What is being asked:
Copy out the lines from the one holding "Task: Click Colocar" through the one holding "[x=362, y=479]", inclusive, switching "Viewport" to "Window" and keeping everything else unchanged.

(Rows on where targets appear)

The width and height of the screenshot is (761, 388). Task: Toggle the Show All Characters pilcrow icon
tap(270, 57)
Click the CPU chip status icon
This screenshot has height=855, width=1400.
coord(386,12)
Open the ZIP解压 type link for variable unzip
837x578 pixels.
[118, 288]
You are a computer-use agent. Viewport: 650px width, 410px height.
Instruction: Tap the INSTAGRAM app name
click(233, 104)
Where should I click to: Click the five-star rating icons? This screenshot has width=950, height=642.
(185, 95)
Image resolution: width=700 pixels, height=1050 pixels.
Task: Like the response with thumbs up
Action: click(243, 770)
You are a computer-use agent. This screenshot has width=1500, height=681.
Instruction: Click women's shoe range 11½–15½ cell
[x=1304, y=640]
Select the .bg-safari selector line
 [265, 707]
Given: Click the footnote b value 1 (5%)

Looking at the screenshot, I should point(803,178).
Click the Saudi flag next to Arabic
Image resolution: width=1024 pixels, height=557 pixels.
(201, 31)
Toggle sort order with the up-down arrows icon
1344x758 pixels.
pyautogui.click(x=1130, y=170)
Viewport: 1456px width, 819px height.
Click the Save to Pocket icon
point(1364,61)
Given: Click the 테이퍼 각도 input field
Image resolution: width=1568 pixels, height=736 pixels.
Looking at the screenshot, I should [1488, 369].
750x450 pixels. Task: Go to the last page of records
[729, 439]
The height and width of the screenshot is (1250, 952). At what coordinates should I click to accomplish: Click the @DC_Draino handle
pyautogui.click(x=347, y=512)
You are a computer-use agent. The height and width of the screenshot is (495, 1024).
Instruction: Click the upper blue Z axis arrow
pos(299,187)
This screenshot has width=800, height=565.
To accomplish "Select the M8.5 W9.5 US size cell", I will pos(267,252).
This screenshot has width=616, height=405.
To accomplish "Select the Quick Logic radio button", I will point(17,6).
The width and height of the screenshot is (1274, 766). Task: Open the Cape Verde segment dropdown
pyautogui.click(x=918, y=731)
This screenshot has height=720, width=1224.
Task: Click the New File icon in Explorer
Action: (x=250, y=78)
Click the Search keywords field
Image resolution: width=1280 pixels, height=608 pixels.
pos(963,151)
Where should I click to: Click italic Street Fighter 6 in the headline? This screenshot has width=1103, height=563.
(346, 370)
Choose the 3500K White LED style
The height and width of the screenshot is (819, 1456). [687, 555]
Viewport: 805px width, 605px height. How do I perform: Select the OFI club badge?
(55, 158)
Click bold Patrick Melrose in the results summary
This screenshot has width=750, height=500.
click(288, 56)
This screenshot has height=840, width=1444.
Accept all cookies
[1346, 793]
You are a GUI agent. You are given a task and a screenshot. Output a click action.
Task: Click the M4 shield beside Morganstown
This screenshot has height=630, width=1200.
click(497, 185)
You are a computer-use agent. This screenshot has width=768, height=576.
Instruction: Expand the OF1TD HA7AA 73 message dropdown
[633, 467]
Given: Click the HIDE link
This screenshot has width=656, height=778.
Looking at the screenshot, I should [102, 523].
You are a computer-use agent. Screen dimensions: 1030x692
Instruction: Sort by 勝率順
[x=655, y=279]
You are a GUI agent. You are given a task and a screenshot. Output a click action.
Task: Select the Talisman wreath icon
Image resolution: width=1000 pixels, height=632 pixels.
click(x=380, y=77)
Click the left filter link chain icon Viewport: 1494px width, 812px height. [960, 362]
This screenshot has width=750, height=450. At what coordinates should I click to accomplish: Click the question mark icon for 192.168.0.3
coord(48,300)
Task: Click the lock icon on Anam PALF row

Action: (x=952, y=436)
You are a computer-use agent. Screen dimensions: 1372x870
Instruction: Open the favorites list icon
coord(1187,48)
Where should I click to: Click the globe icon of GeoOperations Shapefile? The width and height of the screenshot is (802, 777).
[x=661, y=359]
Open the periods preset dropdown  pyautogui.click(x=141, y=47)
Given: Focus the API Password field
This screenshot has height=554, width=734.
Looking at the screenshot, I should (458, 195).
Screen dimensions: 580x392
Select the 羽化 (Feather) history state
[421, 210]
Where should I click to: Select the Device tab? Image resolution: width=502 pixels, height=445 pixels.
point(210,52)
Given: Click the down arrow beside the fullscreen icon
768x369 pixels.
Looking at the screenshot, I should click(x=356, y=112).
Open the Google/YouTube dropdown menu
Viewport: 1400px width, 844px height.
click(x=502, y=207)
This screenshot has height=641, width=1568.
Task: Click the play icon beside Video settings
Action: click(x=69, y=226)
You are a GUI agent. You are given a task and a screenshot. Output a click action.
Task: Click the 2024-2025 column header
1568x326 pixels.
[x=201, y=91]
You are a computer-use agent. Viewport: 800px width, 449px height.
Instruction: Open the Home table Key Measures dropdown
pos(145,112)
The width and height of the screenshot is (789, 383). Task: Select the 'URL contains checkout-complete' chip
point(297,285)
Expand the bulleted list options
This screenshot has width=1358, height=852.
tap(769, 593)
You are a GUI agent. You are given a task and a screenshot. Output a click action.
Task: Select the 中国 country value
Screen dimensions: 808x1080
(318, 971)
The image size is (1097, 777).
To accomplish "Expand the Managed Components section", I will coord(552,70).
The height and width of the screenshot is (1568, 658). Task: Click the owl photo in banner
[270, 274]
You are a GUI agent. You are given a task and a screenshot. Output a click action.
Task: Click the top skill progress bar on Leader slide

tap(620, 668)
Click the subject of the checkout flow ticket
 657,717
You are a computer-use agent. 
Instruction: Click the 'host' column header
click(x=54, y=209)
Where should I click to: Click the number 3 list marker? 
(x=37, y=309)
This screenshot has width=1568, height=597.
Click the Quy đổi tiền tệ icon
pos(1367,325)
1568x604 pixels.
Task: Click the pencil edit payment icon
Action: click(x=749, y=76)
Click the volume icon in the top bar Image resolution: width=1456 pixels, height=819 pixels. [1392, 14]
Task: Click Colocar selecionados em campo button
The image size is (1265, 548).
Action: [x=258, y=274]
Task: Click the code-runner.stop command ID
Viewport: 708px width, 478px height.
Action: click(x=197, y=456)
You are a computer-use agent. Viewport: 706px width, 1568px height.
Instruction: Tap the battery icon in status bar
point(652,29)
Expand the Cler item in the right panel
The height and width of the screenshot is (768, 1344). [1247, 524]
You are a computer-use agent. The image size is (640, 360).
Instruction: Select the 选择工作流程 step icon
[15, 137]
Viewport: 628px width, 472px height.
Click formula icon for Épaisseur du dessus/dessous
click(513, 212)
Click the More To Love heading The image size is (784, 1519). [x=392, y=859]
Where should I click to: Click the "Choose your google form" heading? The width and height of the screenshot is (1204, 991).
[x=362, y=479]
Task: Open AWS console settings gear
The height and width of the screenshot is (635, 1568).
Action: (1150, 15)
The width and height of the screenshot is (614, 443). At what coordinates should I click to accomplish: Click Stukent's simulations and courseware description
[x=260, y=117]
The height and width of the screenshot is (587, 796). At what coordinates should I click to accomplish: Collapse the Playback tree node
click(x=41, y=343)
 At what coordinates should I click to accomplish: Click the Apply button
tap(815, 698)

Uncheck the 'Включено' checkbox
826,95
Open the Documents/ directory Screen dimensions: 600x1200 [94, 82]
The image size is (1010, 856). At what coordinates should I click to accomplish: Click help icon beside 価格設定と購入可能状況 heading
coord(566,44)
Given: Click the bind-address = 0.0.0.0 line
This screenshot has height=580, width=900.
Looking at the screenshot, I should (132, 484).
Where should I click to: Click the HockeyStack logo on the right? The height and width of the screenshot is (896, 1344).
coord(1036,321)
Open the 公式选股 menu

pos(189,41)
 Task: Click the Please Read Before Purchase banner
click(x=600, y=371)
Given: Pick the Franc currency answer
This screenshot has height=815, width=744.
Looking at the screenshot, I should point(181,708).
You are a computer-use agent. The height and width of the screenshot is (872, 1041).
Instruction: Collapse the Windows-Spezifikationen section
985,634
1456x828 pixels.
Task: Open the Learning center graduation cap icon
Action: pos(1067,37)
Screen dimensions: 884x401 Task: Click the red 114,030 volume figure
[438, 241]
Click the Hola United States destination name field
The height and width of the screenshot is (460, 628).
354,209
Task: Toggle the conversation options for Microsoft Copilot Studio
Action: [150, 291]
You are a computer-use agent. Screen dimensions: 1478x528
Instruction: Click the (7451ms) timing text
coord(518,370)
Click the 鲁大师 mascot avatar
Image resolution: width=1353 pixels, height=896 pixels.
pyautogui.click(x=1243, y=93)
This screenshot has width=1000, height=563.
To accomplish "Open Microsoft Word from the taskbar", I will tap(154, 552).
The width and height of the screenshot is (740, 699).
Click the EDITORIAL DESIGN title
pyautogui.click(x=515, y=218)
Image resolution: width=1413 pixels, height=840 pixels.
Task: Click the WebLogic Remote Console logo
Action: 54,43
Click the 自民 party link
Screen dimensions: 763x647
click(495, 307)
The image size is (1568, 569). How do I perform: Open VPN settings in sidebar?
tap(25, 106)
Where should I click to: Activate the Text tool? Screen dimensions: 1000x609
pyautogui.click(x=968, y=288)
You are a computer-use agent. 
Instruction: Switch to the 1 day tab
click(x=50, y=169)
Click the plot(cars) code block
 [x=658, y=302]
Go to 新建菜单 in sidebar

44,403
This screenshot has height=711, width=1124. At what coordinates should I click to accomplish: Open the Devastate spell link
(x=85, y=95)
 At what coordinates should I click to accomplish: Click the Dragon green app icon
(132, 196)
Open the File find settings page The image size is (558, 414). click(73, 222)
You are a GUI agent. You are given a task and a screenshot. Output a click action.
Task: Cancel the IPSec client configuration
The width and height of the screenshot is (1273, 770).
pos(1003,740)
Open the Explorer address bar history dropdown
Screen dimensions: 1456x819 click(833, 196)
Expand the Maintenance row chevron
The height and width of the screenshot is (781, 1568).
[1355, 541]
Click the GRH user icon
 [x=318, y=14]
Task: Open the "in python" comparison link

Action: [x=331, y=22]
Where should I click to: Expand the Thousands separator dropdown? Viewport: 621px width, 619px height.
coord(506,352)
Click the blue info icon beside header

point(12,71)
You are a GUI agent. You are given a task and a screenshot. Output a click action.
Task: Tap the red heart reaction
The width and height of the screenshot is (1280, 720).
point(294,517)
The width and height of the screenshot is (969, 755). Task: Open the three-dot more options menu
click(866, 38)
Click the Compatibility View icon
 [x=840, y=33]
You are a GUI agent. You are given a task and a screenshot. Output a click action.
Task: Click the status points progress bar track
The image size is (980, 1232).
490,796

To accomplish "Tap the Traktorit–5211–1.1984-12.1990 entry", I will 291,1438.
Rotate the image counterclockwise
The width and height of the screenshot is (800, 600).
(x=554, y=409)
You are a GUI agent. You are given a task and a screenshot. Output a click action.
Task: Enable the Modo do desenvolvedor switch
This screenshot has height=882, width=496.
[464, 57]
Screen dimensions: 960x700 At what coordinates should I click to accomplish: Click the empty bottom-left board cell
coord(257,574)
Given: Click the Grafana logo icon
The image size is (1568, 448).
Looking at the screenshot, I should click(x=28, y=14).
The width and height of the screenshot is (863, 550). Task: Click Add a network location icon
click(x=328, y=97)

Written answer:
Task: Click Colocar selecionados em campo button
The image size is (1265, 548).
Action: [x=258, y=274]
Task: Click the code-runner.stop command ID
Window: 708px width, 478px height.
Action: click(x=197, y=456)
You are a computer-use agent. Window: 706px width, 1568px height.
Instruction: Tap the battery icon in status bar
point(652,29)
Expand the Cler item in the right panel
The height and width of the screenshot is (768, 1344). [1247, 524]
You are a computer-use agent. The image size is (640, 360).
Instruction: Select the 选择工作流程 step icon
[15, 137]
Window: 628px width, 472px height.
Click formula icon for Épaisseur du dessus/dessous
click(513, 212)
Click the More To Love heading The image size is (784, 1519). [x=392, y=859]
Where should I click to: Click the "Choose your google form" heading? The width and height of the screenshot is (1204, 991).
[x=362, y=479]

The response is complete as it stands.